1977年6月
会計事務所専用コンピュータ「EPSON EX-1」

CPU インテル8080 8ビットマイクロプロセッサ
メモリ 20KB
キーボード JIS規格文字キー48、テンキー0-9 ファンクションキー装備の専用キーボード
ディスプレイ 16文字×4行(128文字種英・数・カナ) 5×7ドットマトリックス 赤色プラズマディスプレイ
ラインプリンタ 印字速度84ライン/分 印字方式ベルトインパクト 印字桁数80文字/行 用紙幅10インチ
ジャーナルプリンタ モニタリスト用
フロッピーディスク 接続台数 2台
記録媒体 IBM3740コンパチブル8インチ
記憶容量 256KB/台
電源 AC90V〜110V50/60Hz 消費電力300W
外形寸法 (W)950×(D)680×(H)845mm
重量 約100kg

製品特長

1977年、“世界最小のオフィスコンピュータ”として発表された、会計事務所専用コンピュータ「EPSONEX-1」。
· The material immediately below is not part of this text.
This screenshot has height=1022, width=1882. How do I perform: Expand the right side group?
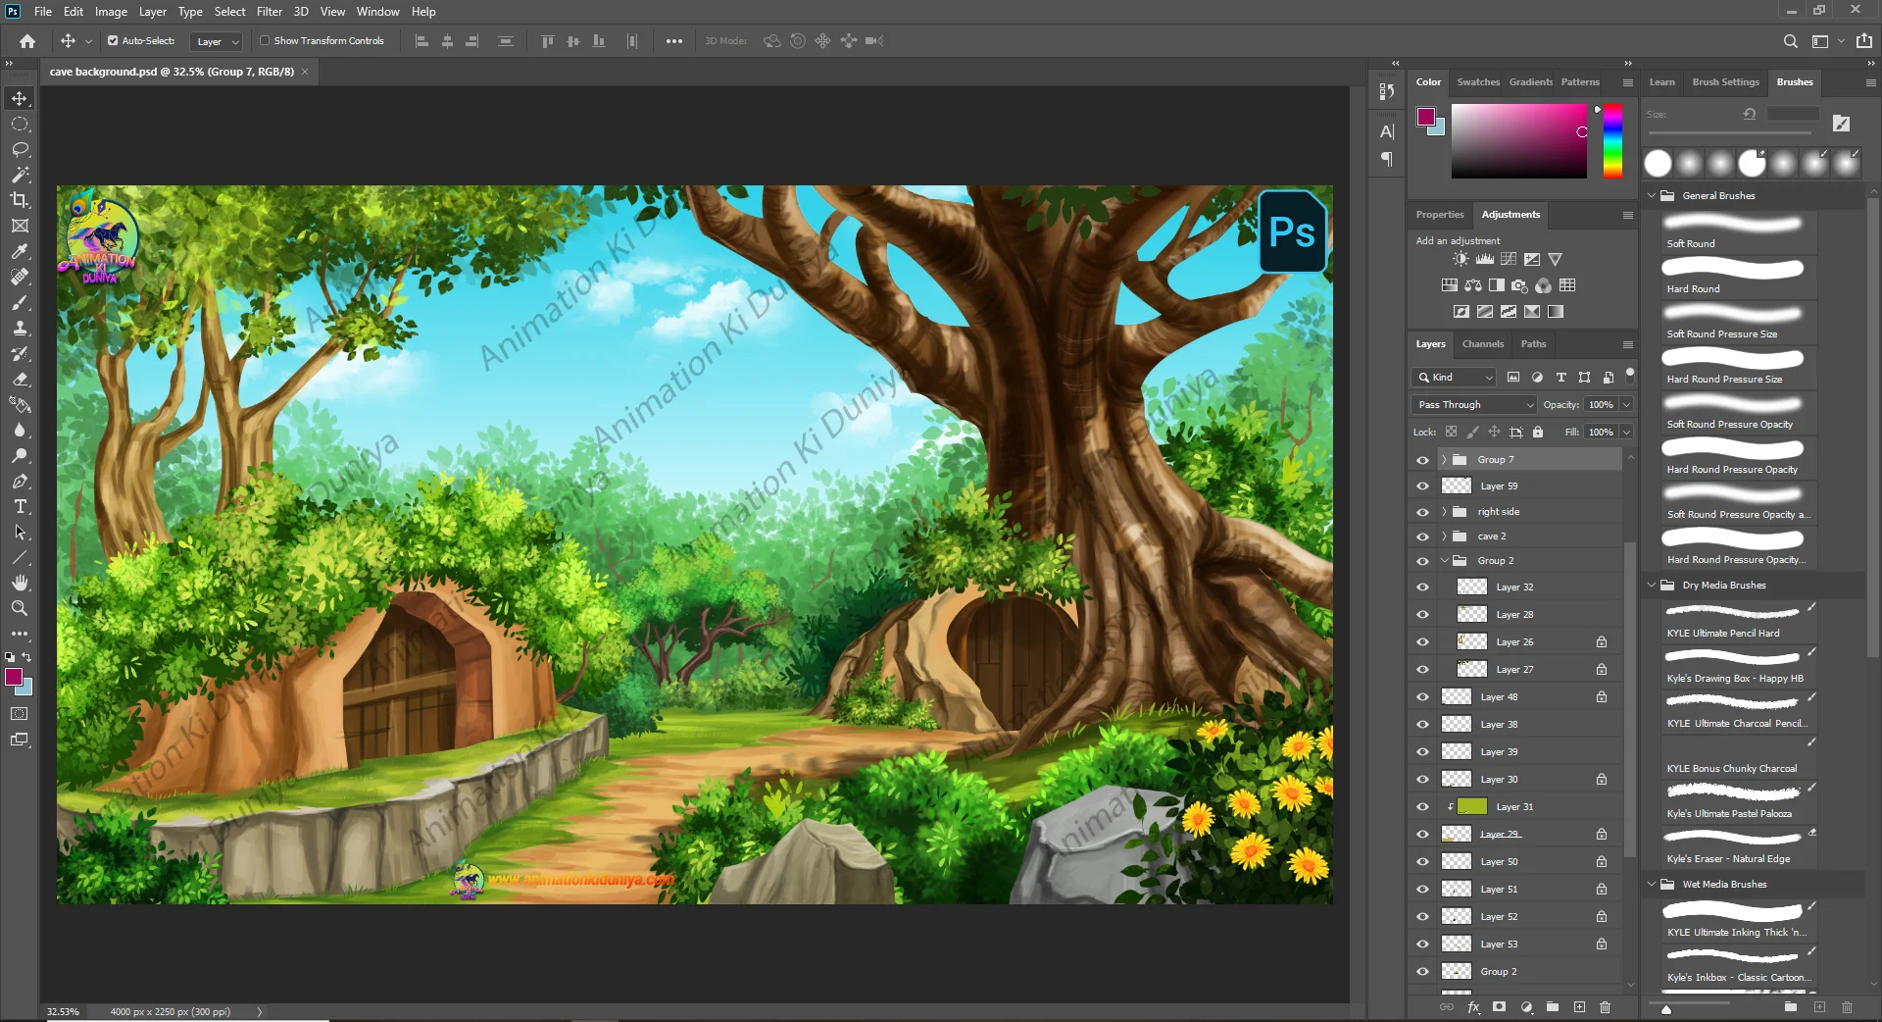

コンピュータ事業に参入した当社の第1号機であったということに加え、エンドユーザー向け商品として初めて“EPSON”ブランドを使用したという点でも、意義深い商品でした。

従来のオフィスコンピュータの弱点と言われていたアウトプット部分に、シリアルプリンタよりも鮮明な印字品質で高速にプリントアウトできる、当社製のラインプリンタ「M-2610」を標準搭載。そして、このラインプリンタを中心に、キャラクターディスプレイ、ジャーナルプリンタ(EP-102)の2機構を装備し、誰にでも操作が簡単かつ正確に行えるように工夫されていました。
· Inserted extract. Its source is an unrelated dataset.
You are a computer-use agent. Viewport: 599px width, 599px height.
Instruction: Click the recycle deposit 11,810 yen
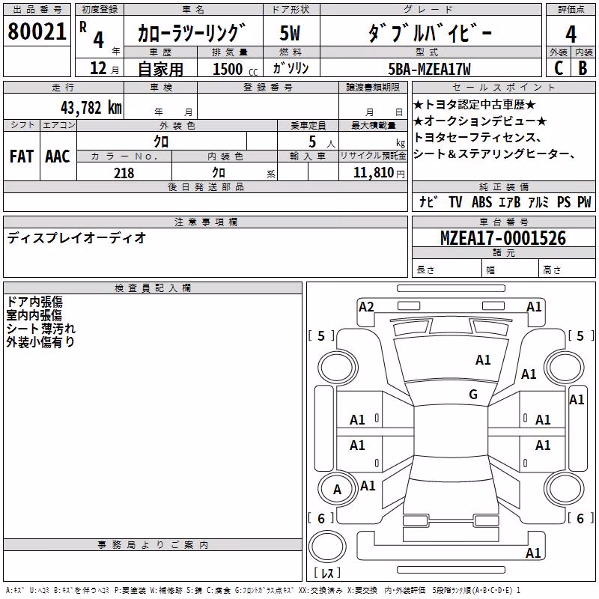(379, 173)
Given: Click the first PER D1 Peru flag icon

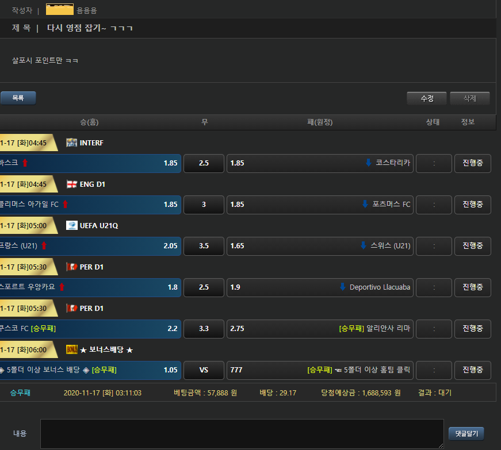Looking at the screenshot, I should [x=71, y=267].
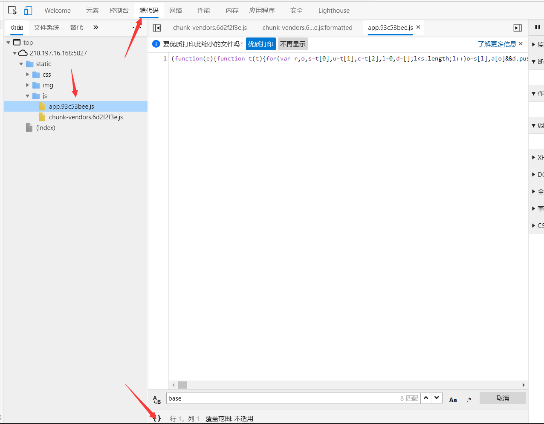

また、使用するソフトウェアは、会計事務所のニーズを集め、その要求に基づいて開発。伝票入力、仕訳日記帳、元帳、合計残高表、月次財務報告書、決算報告書など、会計事務所内の日常業務すべてに対応し、減価償却、固定資産台帳、給与計算・年末調整までも対応できる専用のソフトウェアが搭載されていました。

誕生の背景

「EPSONEX-1」は、汎用コンピュータが主流であった当時の市場において、会計事務所にターゲットを絞った、めずらしいオフィスコンピュータでした。ハード同様、ソフトの重要性を強く感じた開発スタッフは、パッケージプログラムも独自開発。簿記の勉強を一からはじめ、会計事務所へのヒアリングを行ない、求められる機能を追求しながら開発を進めました。そして、ミニプリンタで培った技術とエレクトロニクス技術を結集。1977年、当社初となるオフィスコンピュータ「EPSONEX-1」を誕生させたのです。

成果と反響

その後、「EPSONEX-1」の技術を応用し、医療事務処理専用コンピュータやガソリンスタンド専用コンピュータが開発・販売されました。また、「EPSONEX-1」の誕生を皮切りに、EPSONブランド製品が全世界に送り出され、幅広くお客様に愛用されたのでした。さらに、この会計事務専用プログラムの開発が、現在の会計事務所向けソフトウェアのビジネスにつながっているのです。